Microsoft is looking to shape the future of the autonomous enterprise and lead the development of intelligent, agent-first experiences that transform how businesses operate by driving innovation at the intersection of AI, experimentation, and enterprise systems.
Requirements
- Prior expertise in natural language processing (NLP), with a foundation in large language model (LLM) development, evaluation, and fine-tuning.
- Experience in applying advanced fine-tuning techniques—including instruction tuning, reinforcement learning from human feedback (RLHF), and tool-augmented generation—to build agents capable of multi-step reasoning and decision-making.
- Familiarity with prompt/context engineering, context-aware orchestration, and integrating LLMs with external tools and APIs is essential.

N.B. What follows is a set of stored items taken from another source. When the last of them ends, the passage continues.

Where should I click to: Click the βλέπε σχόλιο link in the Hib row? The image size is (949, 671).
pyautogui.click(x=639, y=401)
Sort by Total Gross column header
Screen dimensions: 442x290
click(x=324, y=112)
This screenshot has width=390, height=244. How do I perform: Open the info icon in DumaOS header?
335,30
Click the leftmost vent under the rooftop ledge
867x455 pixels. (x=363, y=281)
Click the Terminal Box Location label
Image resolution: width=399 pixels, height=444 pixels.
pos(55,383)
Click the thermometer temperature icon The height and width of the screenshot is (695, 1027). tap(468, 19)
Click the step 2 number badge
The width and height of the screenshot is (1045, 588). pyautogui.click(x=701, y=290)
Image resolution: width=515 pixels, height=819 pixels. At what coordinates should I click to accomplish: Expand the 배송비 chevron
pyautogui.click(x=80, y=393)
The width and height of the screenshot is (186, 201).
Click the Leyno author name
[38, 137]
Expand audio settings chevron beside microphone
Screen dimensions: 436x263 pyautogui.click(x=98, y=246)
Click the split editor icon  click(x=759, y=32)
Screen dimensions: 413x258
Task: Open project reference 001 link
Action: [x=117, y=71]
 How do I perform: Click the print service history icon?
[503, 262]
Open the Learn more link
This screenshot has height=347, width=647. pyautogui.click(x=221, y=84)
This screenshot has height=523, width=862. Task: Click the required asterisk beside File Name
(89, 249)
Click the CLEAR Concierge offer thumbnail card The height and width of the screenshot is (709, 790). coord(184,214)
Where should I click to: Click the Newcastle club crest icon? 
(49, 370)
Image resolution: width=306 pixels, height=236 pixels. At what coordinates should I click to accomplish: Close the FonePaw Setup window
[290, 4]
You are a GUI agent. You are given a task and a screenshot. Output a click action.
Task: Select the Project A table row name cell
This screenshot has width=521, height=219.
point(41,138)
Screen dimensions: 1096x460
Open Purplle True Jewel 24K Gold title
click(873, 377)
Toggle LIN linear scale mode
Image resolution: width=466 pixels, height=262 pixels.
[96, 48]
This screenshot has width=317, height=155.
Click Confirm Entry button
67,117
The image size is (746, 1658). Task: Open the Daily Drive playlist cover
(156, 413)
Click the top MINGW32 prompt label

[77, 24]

- Comfortable working in a experimentation-driven environment, leveraging both offline and online evaluation methods to iterate rapidly and optimize agent behavior.
- A understanding of the challenges and opportunities in building AI-native enterprise applications will be key to success in this role.
- 2+ years developing and evaluating AI systems.
Responsibilities
- Design and evaluate autonomous agents that deliver measurable improvements in accuracy, latency, and cost-efficiency.
- Lead rapid experimentation cycles, develop robust evaluation frameworks, and apply advanced techniques like reinforcement learning to enable multi-step reasoning and decision-making.
- Collaborate across engineering, product, and partner teams to ensure agents are performant, secure, reliable, and extensible—empowering customers and partners to build on our platform.
- Deliver impactful solutions by executing high‑leverage data science and analytics initiatives within a product area or feature team, ensuring measurable improvements to user and business outcomes.
- Lead the design and implementation of advanced model fine‑tuning pipelines, including Reinforcement Learning from Human Feedback (RLHF), to align AI system behavior with user intent and improve performance in real‑world scenarios.
- Own, end‑to‑end projects that combine technical depth with cross‑functional collaboration, influencing feature direction and prioritization rather than broad organizational investment decisions.
- Develop and maintain robust measurement systems, experimentation frameworks, and causal inference methodologies tailored to dynamic AI systems and enterprise‑scale environments.
Other
- This role requires you to be onsite 3 days a week in Microsoft's offices in Redmond, WA.
- Ability to meet Microsoft, customer and/or government security screening requirements are required for this role.
- This position will be required to pass the Microsoft Cloud background check upon hire/transfer and every two years thereafter.
- 1+ year(s) experience creating publications (e.g., patents, peer-reviewed academic papers).
- Microsoft is an equal opportunity employer.